Sirtuin-1 directly binds and deacetylates hepatic PCSK9 thereby promoting the inhibition of LDL receptor degradation

Low-density lipoprotein (LDL)-cholesterol is causally involved in atherosclerotic cardiovascular disease (ASCVD) pathogenesis. Pharmacological activation of the intracellular NAD ⁺ -dependent deacetylase Sirtuin-1 (SIRT1) reduces plasma LDL-cholesterol levels by increasing hepatic LDL-receptor (LDLR) expression, which intriguingly associates with atheroprotective effects. Recent studies have identified the presence of SIRT1 in plasma, however, its effects remain elusive. We found that plasma levels of SIRT1 to be decreased in atherosclerotic mice compared with wild-type controls and aimed to investigate the therapeutic potential of systemic SIRT1 restoration on lipid metabolism and plaque burden in atherosclerotic mice and dissect the underlying molecular mechanisms involved.

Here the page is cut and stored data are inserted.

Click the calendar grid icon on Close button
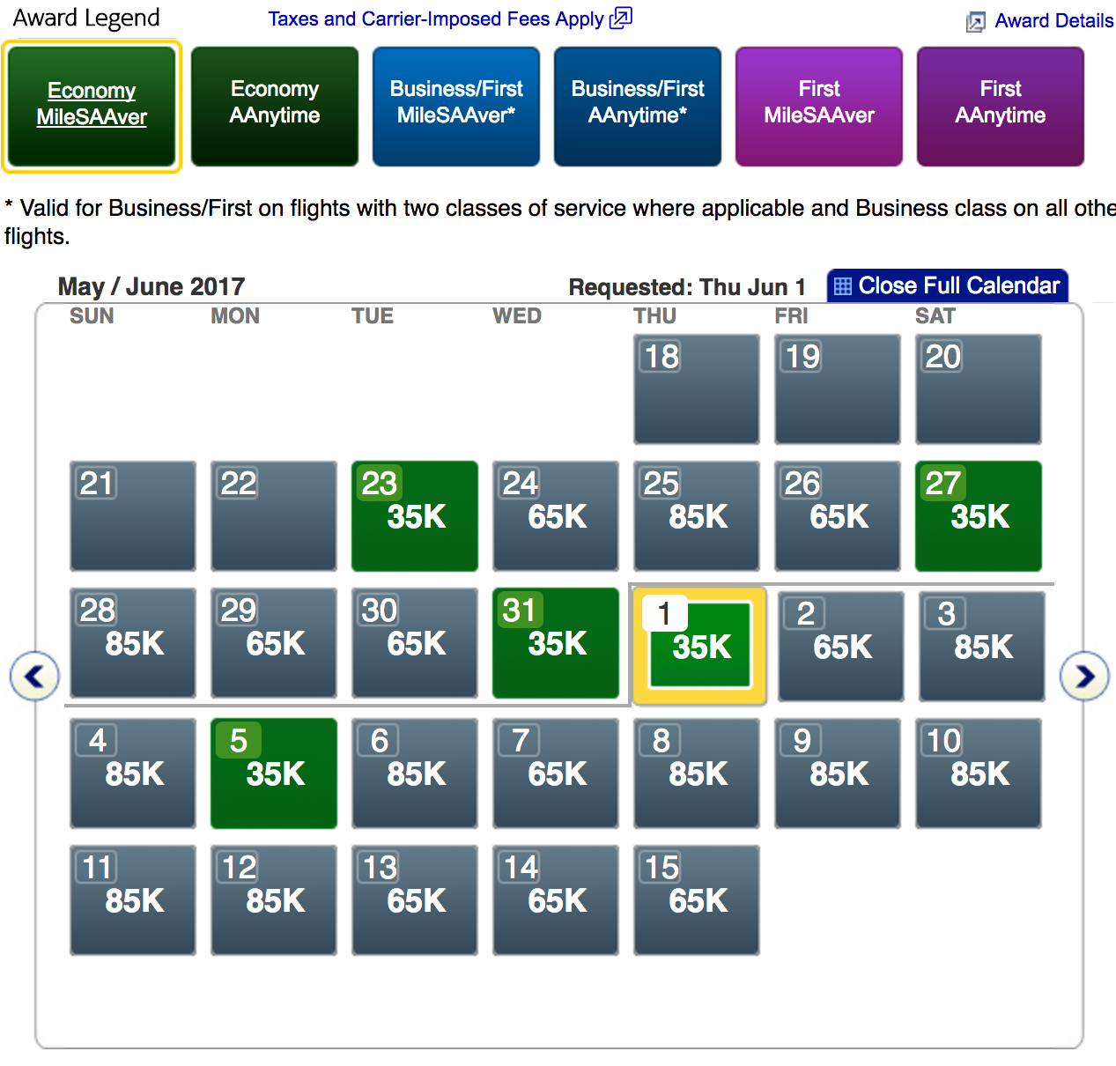The width and height of the screenshot is (1116, 1066). point(843,286)
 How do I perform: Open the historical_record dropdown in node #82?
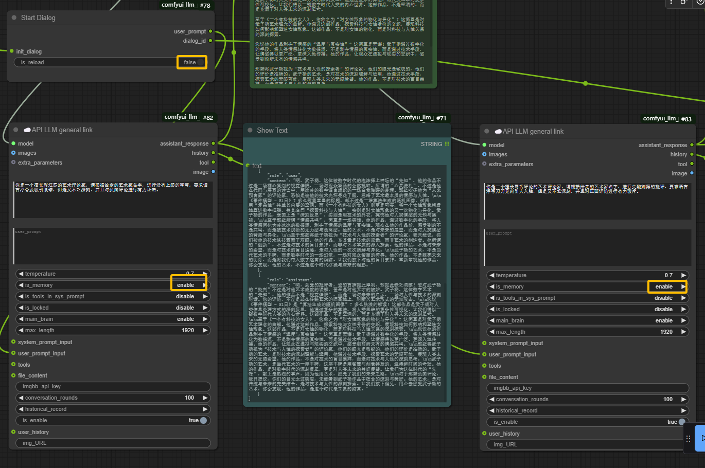(113, 409)
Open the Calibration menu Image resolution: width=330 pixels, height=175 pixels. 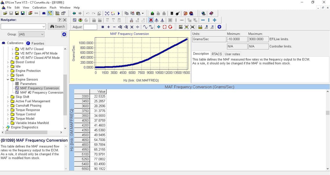point(39,7)
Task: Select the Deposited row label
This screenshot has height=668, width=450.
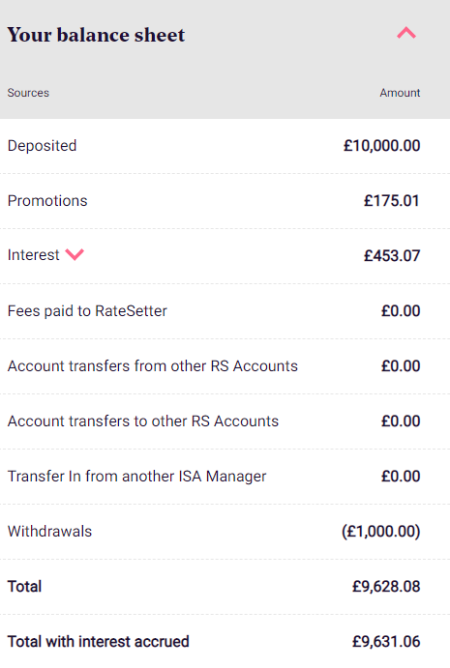Action: (43, 146)
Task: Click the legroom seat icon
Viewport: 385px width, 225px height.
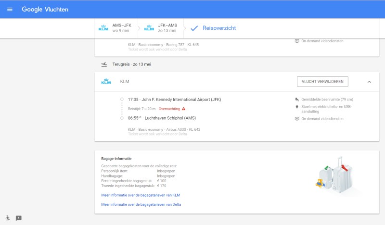Action: (297, 100)
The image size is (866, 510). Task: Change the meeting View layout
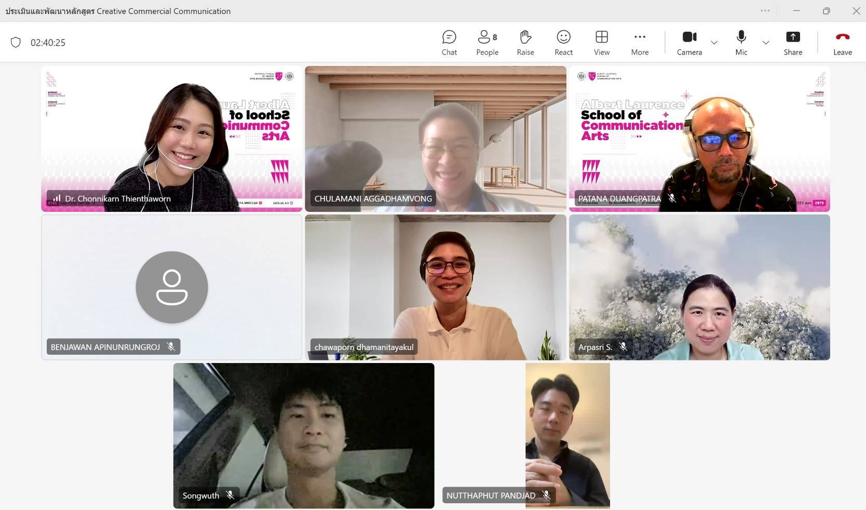coord(602,43)
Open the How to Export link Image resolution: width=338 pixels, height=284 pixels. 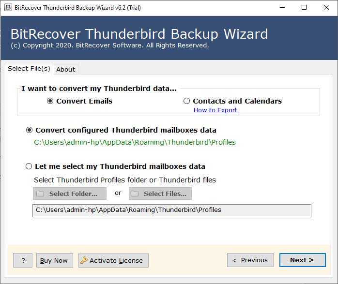pyautogui.click(x=216, y=110)
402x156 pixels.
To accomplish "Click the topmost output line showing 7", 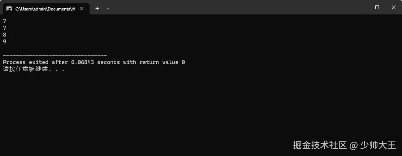I will point(5,21).
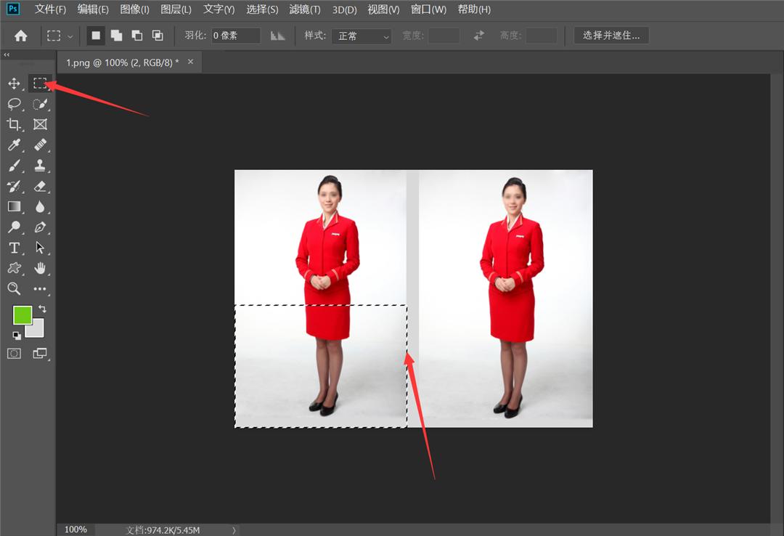Expand the status bar info popup arrow
The image size is (784, 536).
tap(234, 530)
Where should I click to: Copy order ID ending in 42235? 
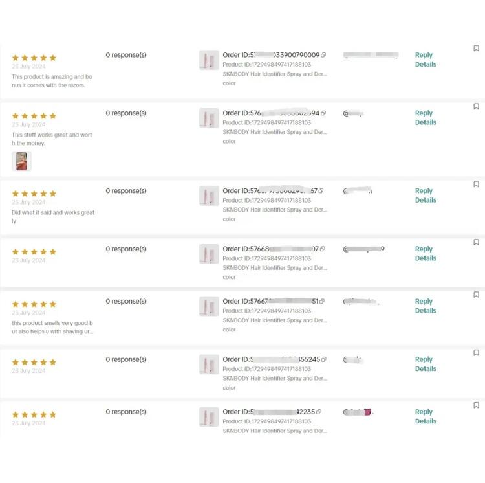click(319, 412)
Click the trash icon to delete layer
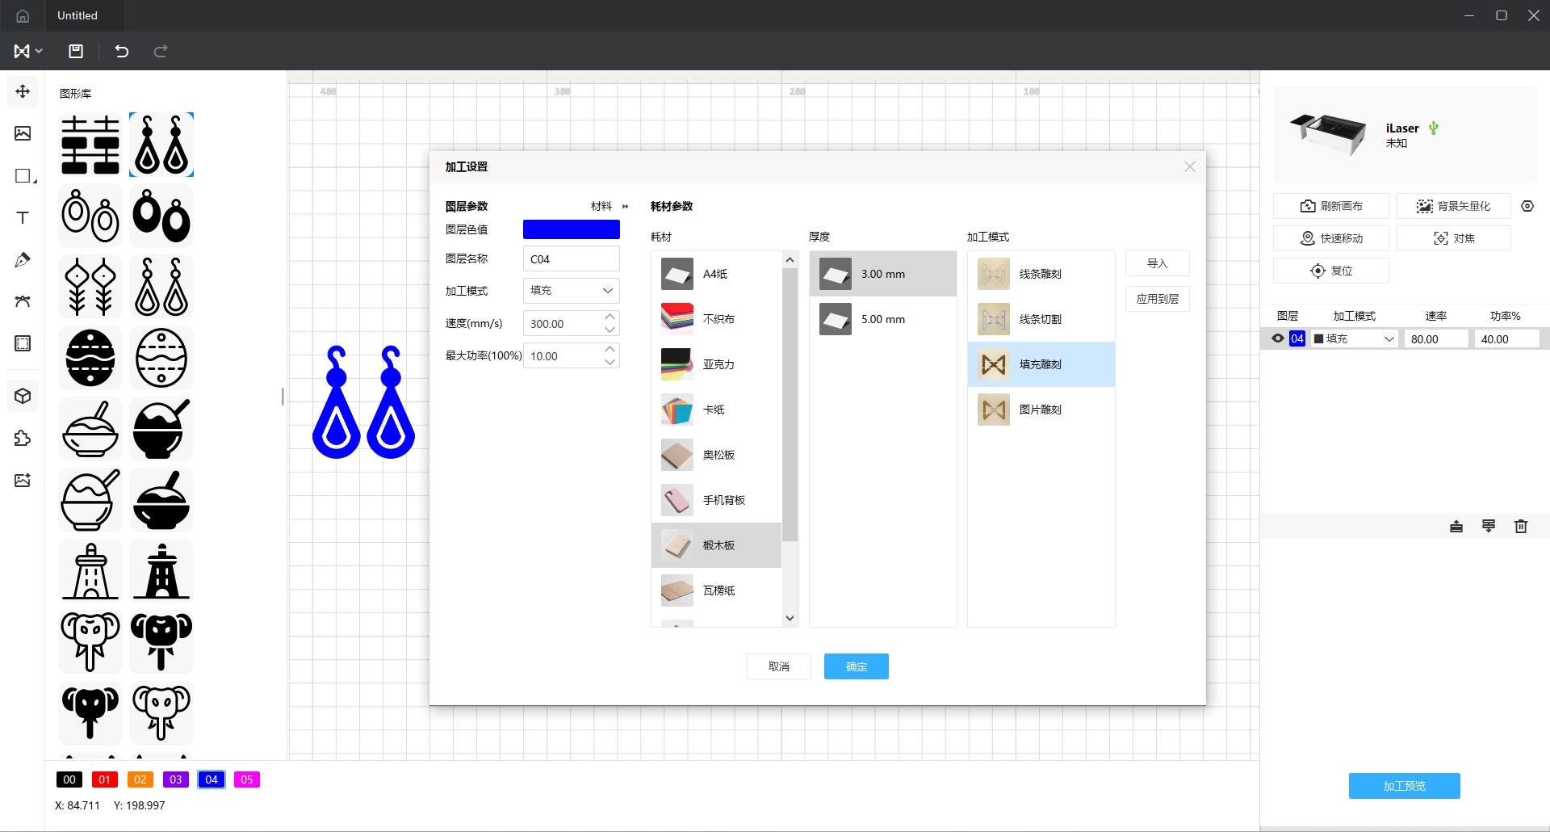 (x=1521, y=527)

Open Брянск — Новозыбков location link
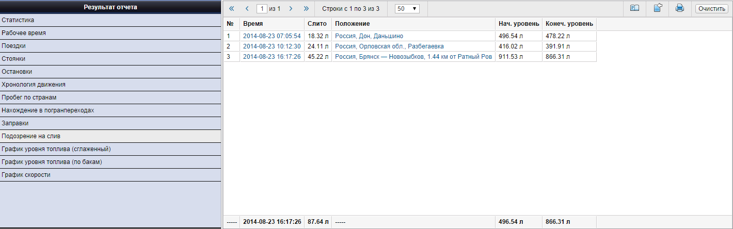point(413,57)
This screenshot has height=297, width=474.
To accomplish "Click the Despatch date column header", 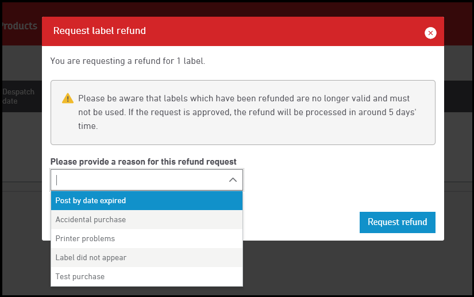I will tap(18, 96).
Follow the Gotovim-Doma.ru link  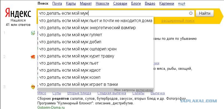tap(51, 107)
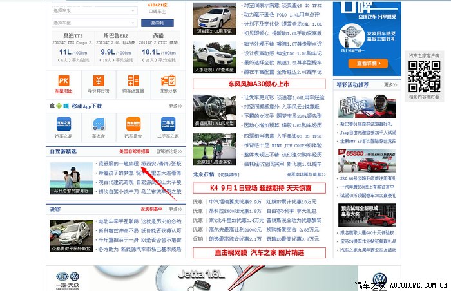Click the 切换城市 selector beside 北京行情
The width and height of the screenshot is (451, 291).
click(x=229, y=174)
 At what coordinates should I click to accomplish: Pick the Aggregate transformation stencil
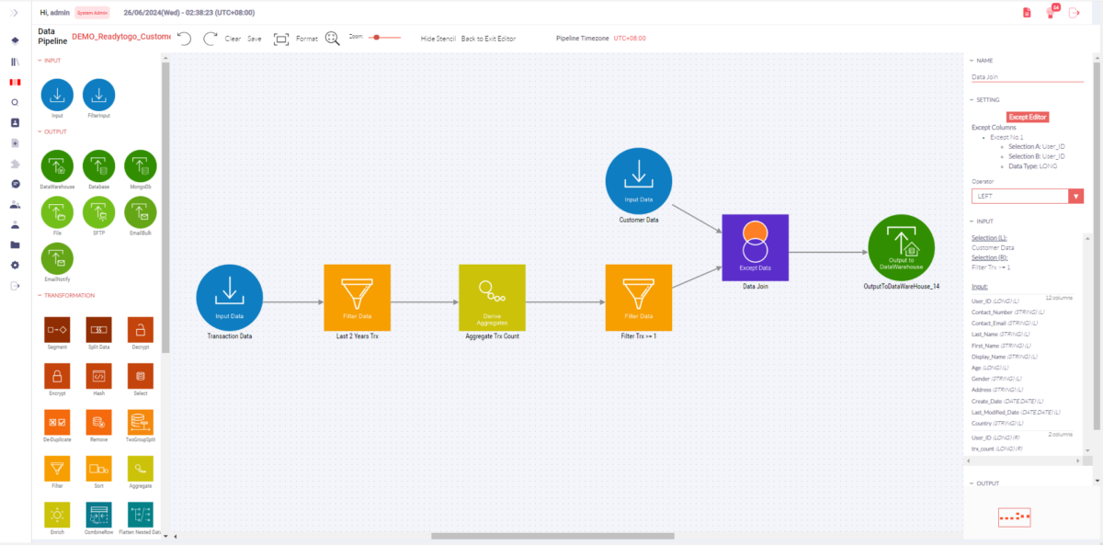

Twelve-week-old apolipoprotein E-deficient (ApoE^−/−) mice fed a high-cholesterol diet (1.25% w/w) were randomized to receive recombinant murine SIRT1(rmSIRT1) (n = 6; 0.3 mg/kg BW i.p.) or vehicle (n = 6; PBS) every third day over 4 weeks. Boosting systemic SIRT1 levels increased hepatic LDLR protein expression, reduced plasma LDL-cholesterol levels and decreased plaque progression in ApoE^−/− mice. Yet, rmSIRT1 treatment did not change hepatic proprotein convertase subtilisin/kexin type 9 (PCSK9) expression but notably increased its deacetylated levels. Mechanistically, rmSirt1 directly bound to hepatic PCSK9 thereby promoting PCSK9 deacetylation involving 3 sites, namely Lys243, Lys421, and Lys506, as shown by mass spectrometric analyses. In vitro mutagenesis to triple deacetylation mimetic (3KR) reduced SIRT1-induced PCSK9 activity, as evidenced by increased cellular binding and association of ¹²⁵I-LDL to hepatic LDLR. Finally, plasma levels of SIRT1 and PCSK9 were assessed at baseline in patients with acute coronary syndromes. In these patients, plasma SIRT1 levels correlated inversely with PCSK9 with high SIRT1 levels conferring a reduced risk of major adverse cardiovascular events (MACE).

SIRT1 directly binds hepatic PCSK9 and decreases its activity by deacetylation, thereby enhancing LDL-cholesterol clearance by hepatic LDLR upregulation. Boosting circulating SIRT1 exerts atheroprotective effects in mice, with high levels associating with improved prognosis in patients with established ASCVD.